Lab 2: Data Visualisation I

Package(s)

ggplot2

Schedule

08.00 - 08.15: pre-course anonymous questionaire Walk-through
08.15 - 08.30: Recap: RStudio Cloud, RStudio and R - The Very Basics (Live session)
08.30 - 09.00: Lecture
09.00 - 09.15: Break
09.00 - 12.00: Exercises

Learning Materials

Please prepare the following materials:

Book: R4DS2e: Chapter 1 Data Visualisation
Paper: “A Layered Grammar of Graphics” by Hadley Wickham
Video: The best stats you’ve ever seen
Video: The SDGs aren’t the same old same old, video from the Gapminder foundation
Video: EMBL Keynote Lecture - “Data visualization and data science” by Hadley Wickham
Primer: If you are not familiar with working with paths and projects, please read this primer on Paths and Projects

Unless explicitly stated, do not do the per-chapter exercises in the R4DS2e book

Learning Objectives

A student who has met the objectives of the session will be able to:

Explain the basic theory of data visualisation
Decipher the components of a simple ggplot
Use ggplot to do basic data visualisation

Exercises

Prelude

First, make sure you are where you supposed to be, i.e. 1. In a group, 2. On Slack, 3. On the RStudio Cloud Server and 4. on Github.
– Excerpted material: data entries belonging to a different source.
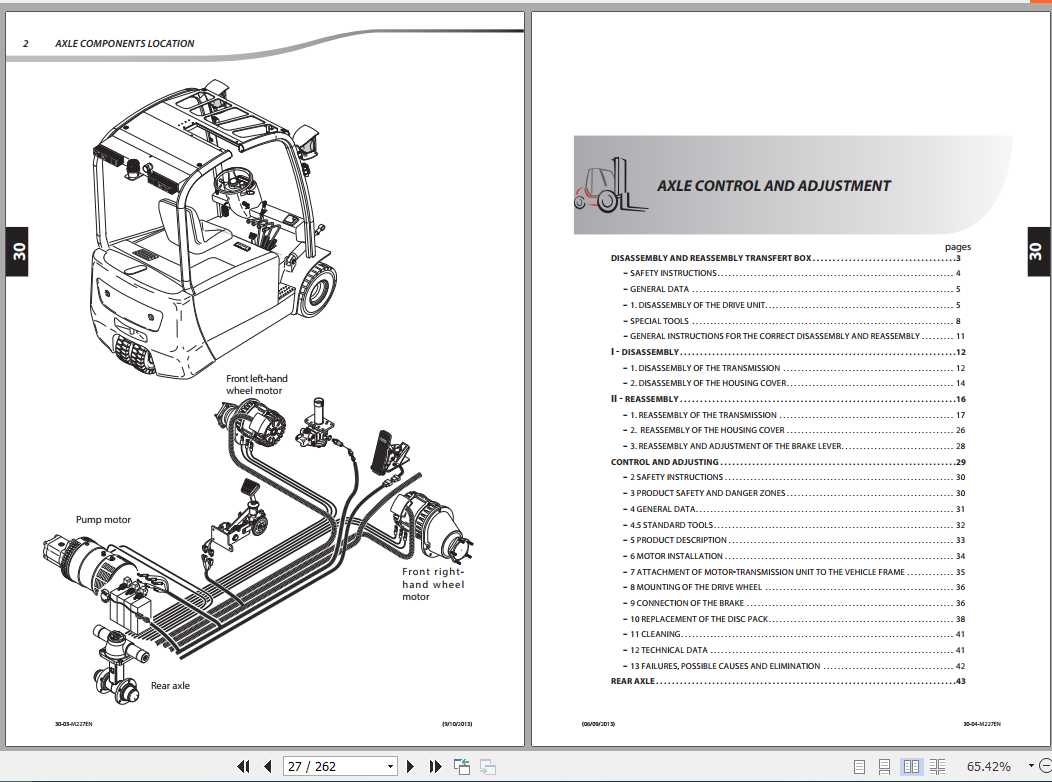Toggle the facing two-page view mode
Viewport: 1052px width, 782px height.
pyautogui.click(x=912, y=765)
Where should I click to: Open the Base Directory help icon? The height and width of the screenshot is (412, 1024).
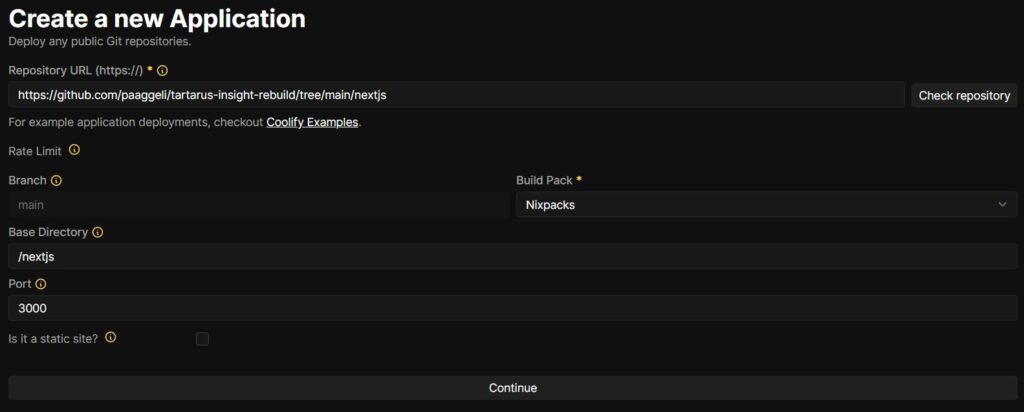click(x=97, y=232)
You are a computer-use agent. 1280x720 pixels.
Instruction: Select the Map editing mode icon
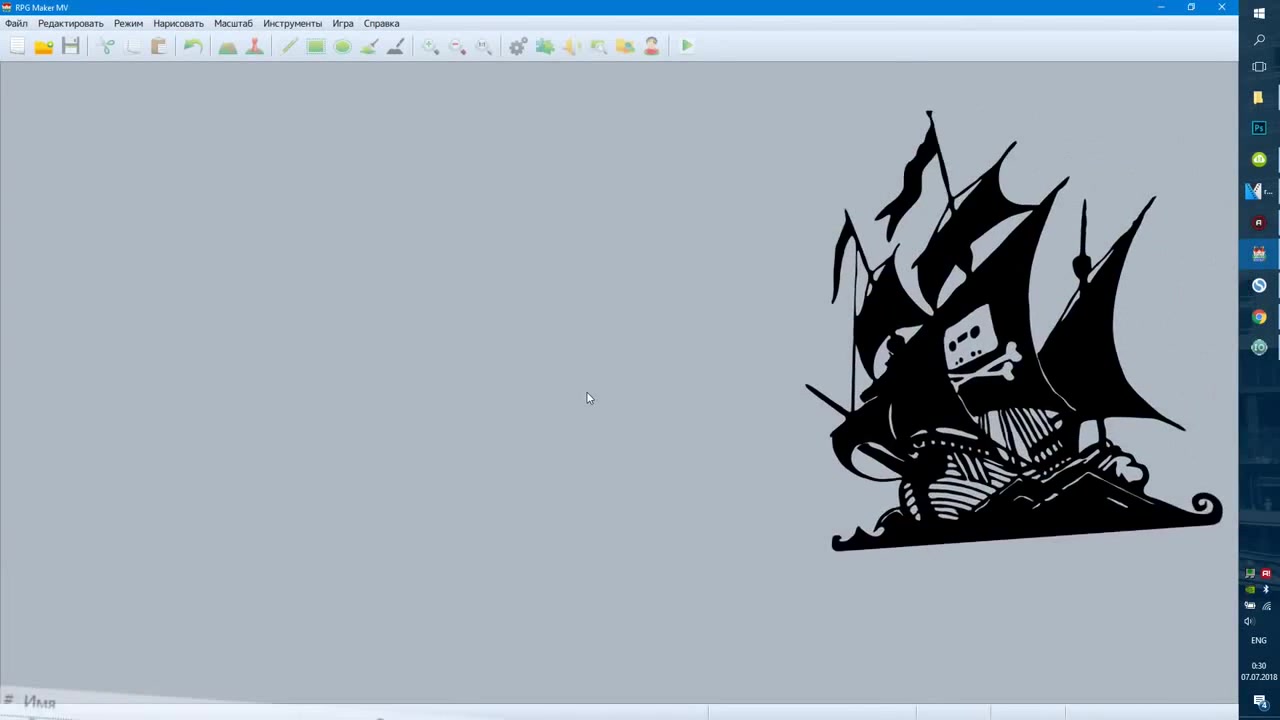[228, 46]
If not, see the Getting Started section

Then, discuss these 4 visualisations with your group members:

What is problematic?
What could be done to rectify?

Click here for visualisation 1

Note, AMR = Antimicrobial Resistance

Click here for visualisation 2

Click here for visualisation 3

Click here for visualisation 4

Getting Started

First of all, make sure to read every line in these exercises carefully!
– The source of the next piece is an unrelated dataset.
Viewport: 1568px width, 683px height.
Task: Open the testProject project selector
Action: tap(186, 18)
If you get stuck with Quarto, revisit R4DS2e: Chapter 28 Quarto or take a look at the Comprehensive guide to using Quarto

If you get stuck working with paths and projects, remember there is a primer to help you, see the preparations materials for this session

Go to the R for Bio Data Science RStudio Cloud Server session from last time and log in and choose the project you created.
Make sure you are working in the right project, check in the upper right corner, it should say r_for_bio_data_science
Create a NEW Quarto Document for today’s exercises, e.g. lab02_exercises.qmd and remember to SAVE it in the same location as your .Rproj-file

Recall the layout of the IDE (Integrated Development Environment)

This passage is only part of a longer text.